Wednesday, December 6, 2023

Final Project

   






   It’s safe to say we are our own worst critics. Sometimes I also wonder are thought about myself based on fact or based on the beauty standards of this society.  When coming up this piece I started thinking about a few artists such as Frida Kahlo, Carrie Mae Weems. Living in the same world in different times periods but we all share one thing in common. Fighting against the beauty standards of the European descents.  I also believe that no matter your ethic background we are all somewhat effected by the standards of what it considers beautiful. In this collage project I just wanted to show a series of myself though out the years. From the insecure 18-year-old to the confident woman I’ve become today. As women we are always told to be lady like, to be presentable. But when we do adorn ourselves and look nice, we are told that we are vain.

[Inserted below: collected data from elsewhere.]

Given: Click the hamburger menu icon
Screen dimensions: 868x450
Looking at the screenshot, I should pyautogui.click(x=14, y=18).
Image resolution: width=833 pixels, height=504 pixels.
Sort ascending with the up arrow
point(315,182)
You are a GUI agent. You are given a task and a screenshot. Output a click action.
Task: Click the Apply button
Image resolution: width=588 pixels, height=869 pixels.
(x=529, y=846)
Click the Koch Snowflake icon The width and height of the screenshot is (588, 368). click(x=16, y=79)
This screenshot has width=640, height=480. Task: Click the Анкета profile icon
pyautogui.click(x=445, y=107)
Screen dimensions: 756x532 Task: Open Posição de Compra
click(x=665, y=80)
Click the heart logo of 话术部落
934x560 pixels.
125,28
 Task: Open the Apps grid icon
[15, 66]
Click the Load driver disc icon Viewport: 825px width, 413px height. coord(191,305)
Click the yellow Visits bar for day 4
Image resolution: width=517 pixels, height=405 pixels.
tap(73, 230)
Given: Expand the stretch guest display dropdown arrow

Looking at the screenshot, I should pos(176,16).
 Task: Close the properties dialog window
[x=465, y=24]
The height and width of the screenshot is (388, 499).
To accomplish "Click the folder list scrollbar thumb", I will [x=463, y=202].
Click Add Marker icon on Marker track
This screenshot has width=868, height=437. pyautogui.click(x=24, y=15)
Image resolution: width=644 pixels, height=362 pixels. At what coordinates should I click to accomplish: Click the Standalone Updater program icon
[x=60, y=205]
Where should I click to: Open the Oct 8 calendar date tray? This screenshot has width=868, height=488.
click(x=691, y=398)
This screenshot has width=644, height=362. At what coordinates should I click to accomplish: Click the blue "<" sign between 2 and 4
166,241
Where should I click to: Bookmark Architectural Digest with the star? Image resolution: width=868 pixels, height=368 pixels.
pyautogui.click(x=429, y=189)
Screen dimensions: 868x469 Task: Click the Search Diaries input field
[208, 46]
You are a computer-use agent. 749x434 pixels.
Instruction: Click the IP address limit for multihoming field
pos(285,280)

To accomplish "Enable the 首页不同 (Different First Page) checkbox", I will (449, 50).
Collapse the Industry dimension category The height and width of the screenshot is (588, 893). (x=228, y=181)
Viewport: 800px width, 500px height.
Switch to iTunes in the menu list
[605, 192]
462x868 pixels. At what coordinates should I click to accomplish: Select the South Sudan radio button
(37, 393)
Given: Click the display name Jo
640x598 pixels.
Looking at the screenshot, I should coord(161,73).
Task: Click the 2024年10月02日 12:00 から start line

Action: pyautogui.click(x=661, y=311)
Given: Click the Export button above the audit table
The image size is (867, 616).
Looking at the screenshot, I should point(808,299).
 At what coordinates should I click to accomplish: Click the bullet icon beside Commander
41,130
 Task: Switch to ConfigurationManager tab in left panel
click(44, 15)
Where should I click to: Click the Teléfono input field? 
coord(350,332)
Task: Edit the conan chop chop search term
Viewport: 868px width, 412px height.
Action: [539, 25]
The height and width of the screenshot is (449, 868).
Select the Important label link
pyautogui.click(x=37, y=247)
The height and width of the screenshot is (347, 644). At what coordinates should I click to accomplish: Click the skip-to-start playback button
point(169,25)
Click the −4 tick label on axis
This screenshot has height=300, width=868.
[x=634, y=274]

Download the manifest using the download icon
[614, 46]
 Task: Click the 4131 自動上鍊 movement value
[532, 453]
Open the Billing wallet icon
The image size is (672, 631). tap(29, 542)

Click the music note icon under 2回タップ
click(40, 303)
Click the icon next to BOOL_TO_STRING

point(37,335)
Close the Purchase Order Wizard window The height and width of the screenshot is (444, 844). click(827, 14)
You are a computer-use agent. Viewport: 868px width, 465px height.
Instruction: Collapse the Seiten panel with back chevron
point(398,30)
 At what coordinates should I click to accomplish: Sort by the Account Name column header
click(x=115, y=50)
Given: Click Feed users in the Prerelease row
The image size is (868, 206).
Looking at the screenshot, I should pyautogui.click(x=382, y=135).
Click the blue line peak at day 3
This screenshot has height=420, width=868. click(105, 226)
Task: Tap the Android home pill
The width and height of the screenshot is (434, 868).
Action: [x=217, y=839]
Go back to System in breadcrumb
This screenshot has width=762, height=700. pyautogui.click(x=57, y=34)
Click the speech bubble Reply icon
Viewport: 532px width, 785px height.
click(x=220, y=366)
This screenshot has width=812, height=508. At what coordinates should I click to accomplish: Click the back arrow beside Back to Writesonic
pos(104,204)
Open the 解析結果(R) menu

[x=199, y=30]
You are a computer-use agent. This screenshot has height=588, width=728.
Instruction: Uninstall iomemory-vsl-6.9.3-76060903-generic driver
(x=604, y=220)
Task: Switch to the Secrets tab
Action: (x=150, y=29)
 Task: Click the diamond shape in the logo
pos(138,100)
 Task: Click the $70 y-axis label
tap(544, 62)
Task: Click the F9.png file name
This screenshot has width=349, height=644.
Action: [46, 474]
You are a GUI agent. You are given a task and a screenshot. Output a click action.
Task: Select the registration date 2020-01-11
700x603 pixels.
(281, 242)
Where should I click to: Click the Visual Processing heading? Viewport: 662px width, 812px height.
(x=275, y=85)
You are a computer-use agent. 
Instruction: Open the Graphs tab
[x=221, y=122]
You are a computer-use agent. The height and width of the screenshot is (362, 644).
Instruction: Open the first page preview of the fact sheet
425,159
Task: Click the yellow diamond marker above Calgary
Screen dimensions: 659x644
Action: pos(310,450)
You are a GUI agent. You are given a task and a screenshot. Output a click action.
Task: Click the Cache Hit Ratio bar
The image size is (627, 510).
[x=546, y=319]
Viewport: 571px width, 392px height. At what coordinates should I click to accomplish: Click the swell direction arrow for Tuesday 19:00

Sounds like a contradiction. In John Bergers Way of Seeing he says "the past is never there waiting to be discovered, to be recognized for exactly what it is. History always constitutes the relation between the present and its past." As I read this quote it started to make me think of how I can sometimes stay in the past and how easy is it to get stuck there. But I don't think there is nothing wrong with reflecting on the past but to learn from the history of the past. Whether its mistakes or thought patterns. Even learn from the history of old beauty standards and to not let them dictate to me what beauty is. 
    There as a sense of wanting to belong somewhere, anywhere in those spaces but sometimes it doesn’t work that way. Sometimes we must push against those who don’t feel comfortable with our presence. But first we must get comfortable with ourselves, me included. What would this world be like if I didn’t compare myself to other women. When I look at the artists that were feature, I wonder how they felt in those moments when their presence wasn't wanted but them existing was enough for others. I wonder when in those moments did, they say enough is enough. Before they became “famous” for their work. The work they had to push and fight against with the white male counterparts. Looking back at the photos in the collage I remember there was a point and time where all I wanted was to be approved by the male gaze and even the female gaze. Which brings me to the quote from Berger " Men act and Woman appear. Men look at women. Women watch themselves being looked at; Thus she turns herself into an object and most particularly an object of vision: a sight." I didn't realize how much I wanted to be seen until much later in life. To be approved by all or by anybody. You don't know you have a problem until it smacks you in the face. What I love about artist like Carrie Mae Weems is that she never let what other thought of her stop her from making beautiful art. I want to one day have the confidence that she exudes in my work and not let what people think or even stop myself from being great.